The answer must consist of every line from the data that holds the string "word".

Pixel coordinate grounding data
- Opening Delimiter -
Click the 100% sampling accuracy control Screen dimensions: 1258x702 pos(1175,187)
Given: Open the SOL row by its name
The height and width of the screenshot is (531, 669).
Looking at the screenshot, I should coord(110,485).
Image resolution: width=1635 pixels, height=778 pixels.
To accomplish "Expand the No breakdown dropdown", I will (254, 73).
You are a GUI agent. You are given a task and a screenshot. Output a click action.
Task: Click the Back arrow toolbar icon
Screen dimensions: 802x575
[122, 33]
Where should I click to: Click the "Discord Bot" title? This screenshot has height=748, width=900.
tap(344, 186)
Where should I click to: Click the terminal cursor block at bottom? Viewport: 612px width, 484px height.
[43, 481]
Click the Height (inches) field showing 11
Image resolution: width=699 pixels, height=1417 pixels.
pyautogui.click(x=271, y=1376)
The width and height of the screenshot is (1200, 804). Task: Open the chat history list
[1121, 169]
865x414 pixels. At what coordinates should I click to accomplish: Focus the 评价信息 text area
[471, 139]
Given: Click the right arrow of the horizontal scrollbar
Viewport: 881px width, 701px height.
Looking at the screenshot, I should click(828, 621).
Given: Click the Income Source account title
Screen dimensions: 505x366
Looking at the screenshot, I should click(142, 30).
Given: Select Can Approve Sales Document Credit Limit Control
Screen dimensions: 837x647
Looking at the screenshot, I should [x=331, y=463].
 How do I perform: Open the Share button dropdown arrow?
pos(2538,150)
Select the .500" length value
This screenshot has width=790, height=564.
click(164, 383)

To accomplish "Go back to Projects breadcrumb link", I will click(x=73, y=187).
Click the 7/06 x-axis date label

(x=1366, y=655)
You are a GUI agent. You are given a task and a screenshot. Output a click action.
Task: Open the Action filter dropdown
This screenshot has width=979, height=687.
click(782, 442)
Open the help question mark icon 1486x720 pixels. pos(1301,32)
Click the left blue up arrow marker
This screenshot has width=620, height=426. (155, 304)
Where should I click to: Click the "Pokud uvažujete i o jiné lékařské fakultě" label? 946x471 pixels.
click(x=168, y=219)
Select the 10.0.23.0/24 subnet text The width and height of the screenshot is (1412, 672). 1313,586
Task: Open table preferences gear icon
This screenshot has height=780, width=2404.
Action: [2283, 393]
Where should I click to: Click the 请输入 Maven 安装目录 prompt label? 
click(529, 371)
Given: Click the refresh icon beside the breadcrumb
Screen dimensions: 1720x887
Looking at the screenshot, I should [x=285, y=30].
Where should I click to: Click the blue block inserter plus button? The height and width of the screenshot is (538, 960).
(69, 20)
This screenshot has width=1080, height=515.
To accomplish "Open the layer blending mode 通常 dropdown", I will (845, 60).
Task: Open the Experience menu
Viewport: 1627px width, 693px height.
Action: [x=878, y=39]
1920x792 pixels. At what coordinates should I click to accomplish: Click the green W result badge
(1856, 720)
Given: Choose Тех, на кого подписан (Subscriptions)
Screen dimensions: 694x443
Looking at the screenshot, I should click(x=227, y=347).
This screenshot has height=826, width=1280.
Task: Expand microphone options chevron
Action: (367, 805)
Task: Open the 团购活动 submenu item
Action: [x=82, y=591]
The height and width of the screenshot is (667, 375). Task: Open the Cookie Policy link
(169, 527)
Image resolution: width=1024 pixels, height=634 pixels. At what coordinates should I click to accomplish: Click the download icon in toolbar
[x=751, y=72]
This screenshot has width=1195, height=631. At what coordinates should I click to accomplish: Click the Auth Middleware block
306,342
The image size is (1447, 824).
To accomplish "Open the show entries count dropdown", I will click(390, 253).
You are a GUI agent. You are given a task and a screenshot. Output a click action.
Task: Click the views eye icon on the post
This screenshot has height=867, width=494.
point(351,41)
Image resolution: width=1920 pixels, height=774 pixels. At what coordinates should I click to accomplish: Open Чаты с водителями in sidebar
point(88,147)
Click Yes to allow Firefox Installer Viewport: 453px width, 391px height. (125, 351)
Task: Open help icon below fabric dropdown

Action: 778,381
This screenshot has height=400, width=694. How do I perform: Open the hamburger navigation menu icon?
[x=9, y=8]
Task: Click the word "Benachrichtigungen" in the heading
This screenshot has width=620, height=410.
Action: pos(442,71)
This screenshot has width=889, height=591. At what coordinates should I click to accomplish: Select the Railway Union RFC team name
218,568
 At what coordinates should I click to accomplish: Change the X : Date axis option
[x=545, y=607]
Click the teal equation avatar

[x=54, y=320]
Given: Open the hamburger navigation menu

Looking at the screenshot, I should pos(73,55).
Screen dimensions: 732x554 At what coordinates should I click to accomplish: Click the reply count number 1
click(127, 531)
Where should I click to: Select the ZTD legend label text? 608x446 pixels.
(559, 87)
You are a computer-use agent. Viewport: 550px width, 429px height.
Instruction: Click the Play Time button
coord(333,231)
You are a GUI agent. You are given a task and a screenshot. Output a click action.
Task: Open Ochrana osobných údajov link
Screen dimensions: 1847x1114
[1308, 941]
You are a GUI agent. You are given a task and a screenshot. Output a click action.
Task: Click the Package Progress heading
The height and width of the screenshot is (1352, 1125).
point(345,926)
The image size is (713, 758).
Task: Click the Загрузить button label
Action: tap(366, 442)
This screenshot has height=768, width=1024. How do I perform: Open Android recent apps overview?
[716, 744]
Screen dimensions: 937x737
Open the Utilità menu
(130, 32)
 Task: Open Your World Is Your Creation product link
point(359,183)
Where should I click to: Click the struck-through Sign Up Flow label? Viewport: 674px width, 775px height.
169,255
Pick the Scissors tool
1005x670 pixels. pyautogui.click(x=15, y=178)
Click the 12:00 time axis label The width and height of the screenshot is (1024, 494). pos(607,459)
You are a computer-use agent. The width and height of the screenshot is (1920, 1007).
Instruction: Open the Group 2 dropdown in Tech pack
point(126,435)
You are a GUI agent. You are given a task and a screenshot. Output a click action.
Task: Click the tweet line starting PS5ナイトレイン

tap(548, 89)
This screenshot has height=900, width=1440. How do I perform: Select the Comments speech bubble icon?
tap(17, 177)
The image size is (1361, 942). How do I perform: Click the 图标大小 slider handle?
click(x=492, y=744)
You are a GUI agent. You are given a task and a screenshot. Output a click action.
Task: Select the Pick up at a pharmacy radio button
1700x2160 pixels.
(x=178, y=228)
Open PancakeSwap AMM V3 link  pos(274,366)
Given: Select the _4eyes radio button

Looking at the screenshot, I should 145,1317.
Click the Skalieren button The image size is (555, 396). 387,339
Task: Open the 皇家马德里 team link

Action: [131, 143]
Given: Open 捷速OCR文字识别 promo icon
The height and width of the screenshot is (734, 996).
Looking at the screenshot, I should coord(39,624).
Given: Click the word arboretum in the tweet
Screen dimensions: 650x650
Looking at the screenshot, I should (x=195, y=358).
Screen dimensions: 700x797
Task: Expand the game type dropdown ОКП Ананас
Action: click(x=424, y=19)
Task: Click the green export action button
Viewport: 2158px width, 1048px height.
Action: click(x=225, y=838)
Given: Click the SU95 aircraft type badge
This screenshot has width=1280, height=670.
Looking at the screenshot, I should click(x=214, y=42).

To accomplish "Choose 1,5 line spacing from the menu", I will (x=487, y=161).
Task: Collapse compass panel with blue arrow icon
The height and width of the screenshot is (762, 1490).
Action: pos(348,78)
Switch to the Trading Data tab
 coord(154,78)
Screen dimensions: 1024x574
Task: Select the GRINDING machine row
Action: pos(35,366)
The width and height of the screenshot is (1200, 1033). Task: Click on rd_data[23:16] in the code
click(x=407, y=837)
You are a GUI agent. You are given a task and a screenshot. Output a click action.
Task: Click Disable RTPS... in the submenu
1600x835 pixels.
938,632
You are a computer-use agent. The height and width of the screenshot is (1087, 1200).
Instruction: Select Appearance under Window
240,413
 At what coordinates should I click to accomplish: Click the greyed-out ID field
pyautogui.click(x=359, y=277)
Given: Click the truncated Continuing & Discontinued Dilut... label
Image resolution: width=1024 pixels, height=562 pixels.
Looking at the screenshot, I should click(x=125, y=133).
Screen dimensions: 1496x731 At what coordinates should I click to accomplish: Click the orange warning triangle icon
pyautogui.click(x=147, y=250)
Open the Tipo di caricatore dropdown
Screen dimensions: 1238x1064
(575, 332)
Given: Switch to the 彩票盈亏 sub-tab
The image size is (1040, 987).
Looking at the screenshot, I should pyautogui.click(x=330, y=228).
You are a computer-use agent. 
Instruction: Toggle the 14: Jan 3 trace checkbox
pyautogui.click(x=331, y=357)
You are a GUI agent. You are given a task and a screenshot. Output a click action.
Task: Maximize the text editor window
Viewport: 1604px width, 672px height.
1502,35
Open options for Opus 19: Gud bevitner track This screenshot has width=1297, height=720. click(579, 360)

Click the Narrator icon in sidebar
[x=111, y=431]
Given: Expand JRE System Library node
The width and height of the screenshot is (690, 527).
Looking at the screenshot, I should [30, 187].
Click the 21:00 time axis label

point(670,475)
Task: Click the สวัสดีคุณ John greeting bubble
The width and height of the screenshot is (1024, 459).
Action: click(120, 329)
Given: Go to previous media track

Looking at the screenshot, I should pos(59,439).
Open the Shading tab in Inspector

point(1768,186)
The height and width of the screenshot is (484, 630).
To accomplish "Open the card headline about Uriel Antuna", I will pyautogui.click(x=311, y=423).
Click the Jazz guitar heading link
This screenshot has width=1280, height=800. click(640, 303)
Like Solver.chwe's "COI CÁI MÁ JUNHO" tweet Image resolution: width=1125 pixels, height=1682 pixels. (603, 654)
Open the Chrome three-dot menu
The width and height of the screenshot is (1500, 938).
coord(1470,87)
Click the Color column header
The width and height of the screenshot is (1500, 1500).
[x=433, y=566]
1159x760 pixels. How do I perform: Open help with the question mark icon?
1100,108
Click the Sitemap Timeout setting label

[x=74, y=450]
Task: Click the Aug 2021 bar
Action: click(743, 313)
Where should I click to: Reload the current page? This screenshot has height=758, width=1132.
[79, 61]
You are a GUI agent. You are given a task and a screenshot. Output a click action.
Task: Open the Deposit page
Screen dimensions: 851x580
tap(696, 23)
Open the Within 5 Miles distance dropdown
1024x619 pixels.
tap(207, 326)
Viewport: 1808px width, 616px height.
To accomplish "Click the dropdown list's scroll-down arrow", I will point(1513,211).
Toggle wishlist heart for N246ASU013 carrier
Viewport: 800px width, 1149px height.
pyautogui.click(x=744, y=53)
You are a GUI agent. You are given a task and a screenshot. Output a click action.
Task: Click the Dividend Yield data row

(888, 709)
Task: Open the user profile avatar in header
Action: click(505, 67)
- Closing Delimiter -
* ANSWER TO THIS PROBLEM *
Task: Click the word "Benachrichtigungen" in the heading
Given: Click the word arboretum in the tweet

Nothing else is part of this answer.